**WHAT IS BEING ASKED**
Only the lines from the one containing "The width and height of the screenshot is (1456, 832)." through the one containing "Show the ПРОБЛЕМЫ" should be printed, exactly as they appear below, with both ends included.

Collected data

****************************************

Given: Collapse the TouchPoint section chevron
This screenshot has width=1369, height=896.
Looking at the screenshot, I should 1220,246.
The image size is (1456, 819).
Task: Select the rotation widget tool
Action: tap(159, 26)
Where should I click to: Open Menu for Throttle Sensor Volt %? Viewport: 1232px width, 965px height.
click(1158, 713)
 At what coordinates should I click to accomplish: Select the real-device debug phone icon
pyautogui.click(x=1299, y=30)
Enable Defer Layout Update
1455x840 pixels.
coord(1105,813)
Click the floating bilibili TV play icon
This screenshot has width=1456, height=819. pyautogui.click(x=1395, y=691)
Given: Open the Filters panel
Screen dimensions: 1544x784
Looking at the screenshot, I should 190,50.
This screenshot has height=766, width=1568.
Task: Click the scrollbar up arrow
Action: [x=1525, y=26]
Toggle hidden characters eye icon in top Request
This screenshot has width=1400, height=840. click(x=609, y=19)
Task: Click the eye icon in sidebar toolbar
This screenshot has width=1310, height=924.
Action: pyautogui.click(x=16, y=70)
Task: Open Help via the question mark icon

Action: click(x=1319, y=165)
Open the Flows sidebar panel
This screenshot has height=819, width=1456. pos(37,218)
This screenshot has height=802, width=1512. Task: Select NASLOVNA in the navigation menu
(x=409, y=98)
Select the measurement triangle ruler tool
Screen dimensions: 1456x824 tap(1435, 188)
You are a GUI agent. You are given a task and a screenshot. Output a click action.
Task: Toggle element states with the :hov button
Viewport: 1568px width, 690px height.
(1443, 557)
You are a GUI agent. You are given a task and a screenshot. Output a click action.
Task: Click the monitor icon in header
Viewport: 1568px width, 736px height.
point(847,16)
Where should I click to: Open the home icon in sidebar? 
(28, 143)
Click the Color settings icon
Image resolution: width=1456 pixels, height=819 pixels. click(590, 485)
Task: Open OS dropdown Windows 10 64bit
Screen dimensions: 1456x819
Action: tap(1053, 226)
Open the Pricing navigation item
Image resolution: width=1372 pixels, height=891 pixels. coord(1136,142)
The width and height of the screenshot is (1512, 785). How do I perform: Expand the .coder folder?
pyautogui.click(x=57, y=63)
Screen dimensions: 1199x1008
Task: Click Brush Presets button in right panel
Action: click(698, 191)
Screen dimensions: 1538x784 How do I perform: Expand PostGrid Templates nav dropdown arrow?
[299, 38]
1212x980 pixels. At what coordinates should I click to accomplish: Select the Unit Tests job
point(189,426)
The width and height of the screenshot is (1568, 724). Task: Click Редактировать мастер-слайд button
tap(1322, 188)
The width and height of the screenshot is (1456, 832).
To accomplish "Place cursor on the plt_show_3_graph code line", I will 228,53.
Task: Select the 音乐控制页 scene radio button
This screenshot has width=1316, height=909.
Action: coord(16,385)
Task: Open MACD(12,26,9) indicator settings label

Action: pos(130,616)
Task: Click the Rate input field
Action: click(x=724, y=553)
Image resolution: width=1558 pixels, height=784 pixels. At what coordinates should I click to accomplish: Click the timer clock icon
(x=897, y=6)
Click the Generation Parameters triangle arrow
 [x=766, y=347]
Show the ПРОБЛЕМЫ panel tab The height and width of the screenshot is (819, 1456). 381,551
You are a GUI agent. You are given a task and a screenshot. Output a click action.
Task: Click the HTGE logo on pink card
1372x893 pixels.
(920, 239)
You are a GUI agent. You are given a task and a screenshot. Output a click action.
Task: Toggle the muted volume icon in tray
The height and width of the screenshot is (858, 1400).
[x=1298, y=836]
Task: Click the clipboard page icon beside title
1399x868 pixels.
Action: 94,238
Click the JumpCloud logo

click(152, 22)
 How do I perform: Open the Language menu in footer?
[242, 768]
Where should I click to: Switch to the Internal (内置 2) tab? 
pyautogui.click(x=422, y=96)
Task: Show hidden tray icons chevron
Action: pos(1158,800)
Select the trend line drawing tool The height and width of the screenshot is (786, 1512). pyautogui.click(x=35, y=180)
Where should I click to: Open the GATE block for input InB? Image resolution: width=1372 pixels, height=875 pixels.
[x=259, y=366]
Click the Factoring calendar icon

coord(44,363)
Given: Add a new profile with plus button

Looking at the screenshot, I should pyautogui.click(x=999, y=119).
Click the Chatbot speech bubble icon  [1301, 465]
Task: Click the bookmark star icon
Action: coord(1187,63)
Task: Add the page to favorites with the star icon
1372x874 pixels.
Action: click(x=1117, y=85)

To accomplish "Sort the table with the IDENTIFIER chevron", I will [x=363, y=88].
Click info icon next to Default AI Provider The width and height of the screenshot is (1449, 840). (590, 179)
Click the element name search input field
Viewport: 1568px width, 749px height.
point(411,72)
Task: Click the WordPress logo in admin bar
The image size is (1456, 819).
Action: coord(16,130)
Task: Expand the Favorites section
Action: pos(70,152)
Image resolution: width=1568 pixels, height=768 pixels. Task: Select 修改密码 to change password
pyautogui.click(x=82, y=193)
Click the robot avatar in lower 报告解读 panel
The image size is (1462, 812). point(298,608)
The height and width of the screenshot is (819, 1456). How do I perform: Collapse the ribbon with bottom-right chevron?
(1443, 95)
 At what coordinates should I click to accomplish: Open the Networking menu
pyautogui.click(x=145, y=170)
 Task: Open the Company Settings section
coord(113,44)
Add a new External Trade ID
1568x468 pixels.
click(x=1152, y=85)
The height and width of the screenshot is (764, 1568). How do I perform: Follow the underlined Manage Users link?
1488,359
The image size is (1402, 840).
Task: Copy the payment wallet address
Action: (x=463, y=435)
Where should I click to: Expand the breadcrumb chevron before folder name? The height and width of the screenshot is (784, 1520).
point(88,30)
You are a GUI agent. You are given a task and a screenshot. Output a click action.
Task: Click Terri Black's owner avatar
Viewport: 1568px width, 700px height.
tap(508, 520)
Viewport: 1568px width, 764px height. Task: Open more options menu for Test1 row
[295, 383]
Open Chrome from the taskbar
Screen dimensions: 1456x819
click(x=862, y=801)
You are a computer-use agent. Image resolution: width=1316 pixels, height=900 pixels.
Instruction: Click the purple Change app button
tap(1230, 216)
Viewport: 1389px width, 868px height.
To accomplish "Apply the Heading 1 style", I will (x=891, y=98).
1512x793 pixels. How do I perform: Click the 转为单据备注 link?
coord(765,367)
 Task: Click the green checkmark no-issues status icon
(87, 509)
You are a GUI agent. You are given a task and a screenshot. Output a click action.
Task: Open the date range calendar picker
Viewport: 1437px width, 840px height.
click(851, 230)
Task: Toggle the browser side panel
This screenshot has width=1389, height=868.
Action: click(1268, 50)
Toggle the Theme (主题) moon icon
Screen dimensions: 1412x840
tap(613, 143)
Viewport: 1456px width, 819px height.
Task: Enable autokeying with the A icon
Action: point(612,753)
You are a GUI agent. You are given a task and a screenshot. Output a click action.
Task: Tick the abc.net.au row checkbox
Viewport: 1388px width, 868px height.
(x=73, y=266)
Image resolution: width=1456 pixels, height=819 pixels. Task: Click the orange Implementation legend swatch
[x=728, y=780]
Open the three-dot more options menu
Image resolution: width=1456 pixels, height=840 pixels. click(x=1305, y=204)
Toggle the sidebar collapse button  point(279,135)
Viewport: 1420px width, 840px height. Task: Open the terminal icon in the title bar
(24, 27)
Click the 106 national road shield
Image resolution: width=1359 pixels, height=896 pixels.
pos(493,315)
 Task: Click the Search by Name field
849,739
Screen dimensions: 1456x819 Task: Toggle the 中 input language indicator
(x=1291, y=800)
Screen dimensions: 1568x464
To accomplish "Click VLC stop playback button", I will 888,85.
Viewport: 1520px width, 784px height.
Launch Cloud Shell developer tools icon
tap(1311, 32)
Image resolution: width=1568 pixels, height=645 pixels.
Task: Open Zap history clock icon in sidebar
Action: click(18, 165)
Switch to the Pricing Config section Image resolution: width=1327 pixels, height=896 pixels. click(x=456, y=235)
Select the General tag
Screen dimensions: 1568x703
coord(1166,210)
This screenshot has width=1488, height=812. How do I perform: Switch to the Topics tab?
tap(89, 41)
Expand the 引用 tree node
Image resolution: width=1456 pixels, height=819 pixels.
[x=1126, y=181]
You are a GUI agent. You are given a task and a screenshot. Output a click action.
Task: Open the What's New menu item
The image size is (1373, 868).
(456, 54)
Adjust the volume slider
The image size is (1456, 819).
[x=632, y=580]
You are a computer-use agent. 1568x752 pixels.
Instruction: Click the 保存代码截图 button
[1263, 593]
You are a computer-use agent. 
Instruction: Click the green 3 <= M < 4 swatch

****************************************

**RESULT OF THIS TASK**
The width and height of the screenshot is (1456, 832).
To accomplish "Place cursor on the plt_show_3_graph code line", I will 228,53.
Task: Select the 音乐控制页 scene radio button
This screenshot has width=1316, height=909.
Action: coord(16,385)
Task: Open MACD(12,26,9) indicator settings label

Action: pos(130,616)
Task: Click the Rate input field
Action: click(x=724, y=553)
Image resolution: width=1558 pixels, height=784 pixels. At what coordinates should I click to accomplish: Click the timer clock icon
(x=897, y=6)
Click the Generation Parameters triangle arrow
 [x=766, y=347]
Show the ПРОБЛЕМЫ panel tab The height and width of the screenshot is (819, 1456). 381,551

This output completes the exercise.